As part of my distributed systems learning, I'm building a chat application. Currently my design is to have each server know the clients that they are connected to (this is the state that will be replicated using a consensus algorithm).
There is a load balancer that the client initially connect to and the load balancer responds with the server the client should subsequently talk to. Subsequent commands from client directly go to the instance it has been assigned to. To manage the state, I'm thinking of using Raft algorithm
for consensus.
Not sure why you would implement a consensus algorithm like Raft here. Traditionally RAFT is used to elect a leader. Does not sound like you need this.

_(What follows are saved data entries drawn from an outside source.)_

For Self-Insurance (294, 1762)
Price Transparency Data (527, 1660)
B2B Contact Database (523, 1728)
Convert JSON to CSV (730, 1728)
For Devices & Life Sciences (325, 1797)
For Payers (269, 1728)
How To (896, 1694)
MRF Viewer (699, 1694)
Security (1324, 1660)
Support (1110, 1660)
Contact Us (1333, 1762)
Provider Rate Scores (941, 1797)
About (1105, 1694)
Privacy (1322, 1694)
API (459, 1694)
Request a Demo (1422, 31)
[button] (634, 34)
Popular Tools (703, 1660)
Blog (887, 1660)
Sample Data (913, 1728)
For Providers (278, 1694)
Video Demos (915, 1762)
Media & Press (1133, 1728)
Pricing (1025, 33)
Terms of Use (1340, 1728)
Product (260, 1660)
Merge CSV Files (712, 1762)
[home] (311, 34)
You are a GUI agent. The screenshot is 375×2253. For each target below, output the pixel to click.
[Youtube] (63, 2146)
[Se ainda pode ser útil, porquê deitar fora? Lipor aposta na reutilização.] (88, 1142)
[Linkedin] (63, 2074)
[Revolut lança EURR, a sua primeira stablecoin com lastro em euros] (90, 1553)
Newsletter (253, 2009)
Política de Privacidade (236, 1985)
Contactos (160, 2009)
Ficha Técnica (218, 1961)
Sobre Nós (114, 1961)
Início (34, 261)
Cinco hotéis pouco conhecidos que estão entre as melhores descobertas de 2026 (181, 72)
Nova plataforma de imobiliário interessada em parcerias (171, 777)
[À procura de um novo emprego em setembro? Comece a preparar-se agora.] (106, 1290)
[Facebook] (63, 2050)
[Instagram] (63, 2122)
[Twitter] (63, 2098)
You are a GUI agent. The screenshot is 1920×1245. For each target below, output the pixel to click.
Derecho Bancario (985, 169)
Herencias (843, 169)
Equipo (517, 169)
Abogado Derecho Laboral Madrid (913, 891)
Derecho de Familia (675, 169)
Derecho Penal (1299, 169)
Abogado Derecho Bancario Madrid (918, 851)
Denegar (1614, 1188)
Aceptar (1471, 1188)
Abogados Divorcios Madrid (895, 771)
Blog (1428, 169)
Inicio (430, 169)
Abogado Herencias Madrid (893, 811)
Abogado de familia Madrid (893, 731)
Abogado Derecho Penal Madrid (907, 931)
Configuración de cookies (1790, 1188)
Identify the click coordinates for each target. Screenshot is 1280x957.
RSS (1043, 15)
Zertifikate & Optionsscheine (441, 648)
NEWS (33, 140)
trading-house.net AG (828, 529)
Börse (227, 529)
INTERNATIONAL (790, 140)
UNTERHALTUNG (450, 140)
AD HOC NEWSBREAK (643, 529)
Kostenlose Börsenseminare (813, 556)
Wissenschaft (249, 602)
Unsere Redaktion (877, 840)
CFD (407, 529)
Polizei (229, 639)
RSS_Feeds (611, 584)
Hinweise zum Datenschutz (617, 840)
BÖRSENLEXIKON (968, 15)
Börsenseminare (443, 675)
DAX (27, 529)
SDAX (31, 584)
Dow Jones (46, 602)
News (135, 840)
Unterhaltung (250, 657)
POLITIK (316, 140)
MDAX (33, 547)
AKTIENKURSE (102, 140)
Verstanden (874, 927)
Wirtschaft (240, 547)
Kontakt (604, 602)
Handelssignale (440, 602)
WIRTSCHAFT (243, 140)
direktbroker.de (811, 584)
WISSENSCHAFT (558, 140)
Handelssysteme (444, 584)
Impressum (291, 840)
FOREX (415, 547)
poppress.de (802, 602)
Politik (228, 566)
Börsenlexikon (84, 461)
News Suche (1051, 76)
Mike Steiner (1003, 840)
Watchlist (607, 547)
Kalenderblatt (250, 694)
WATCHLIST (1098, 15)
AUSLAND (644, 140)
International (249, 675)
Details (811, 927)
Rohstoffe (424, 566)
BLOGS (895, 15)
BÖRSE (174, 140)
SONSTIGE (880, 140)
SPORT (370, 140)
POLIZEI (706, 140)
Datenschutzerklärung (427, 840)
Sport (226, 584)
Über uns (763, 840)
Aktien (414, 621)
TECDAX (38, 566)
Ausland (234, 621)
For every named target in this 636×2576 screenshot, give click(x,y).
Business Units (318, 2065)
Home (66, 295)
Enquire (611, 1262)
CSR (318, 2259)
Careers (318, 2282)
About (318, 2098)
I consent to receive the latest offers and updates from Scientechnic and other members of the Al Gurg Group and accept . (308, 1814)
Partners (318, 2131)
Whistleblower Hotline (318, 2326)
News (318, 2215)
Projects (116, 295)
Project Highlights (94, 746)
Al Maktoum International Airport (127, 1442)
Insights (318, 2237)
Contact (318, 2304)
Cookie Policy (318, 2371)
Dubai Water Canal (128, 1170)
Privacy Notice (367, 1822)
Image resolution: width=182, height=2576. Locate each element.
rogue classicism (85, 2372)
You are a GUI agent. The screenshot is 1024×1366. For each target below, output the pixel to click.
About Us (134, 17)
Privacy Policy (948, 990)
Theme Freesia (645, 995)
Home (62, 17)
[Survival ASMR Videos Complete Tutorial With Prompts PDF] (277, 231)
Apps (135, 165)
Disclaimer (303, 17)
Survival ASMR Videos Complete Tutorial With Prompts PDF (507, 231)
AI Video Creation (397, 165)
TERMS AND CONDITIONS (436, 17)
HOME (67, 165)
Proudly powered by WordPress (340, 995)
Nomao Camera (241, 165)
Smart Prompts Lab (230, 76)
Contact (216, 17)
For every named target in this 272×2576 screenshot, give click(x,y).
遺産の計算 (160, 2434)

Something like:
client > load balancer (haproxy) > pool of chat servers
Haproxy (load balancer) can perform health checks against your server pool. If an server dies it will be removed from a pool. When a server becomes hot/stressed it can 'fail' health checks to be removed from pool (backend servers should throw a 503 http status via health checks) When traffic dies down the server will be re-added back to the pool. You can alert on/monitor number of healthy chat server pool members.
Handle errors on the client side. If an error is detected reconnect to the load balancer and grab a new server. All chat state should not be kept on the ephemeral chat server instance but some kind of global data store like Redis.
This allows you to be highly scalable. At extreme scale you might have data store issues with Redis but that can be mitigated with Redis Cluster or sharding your chats.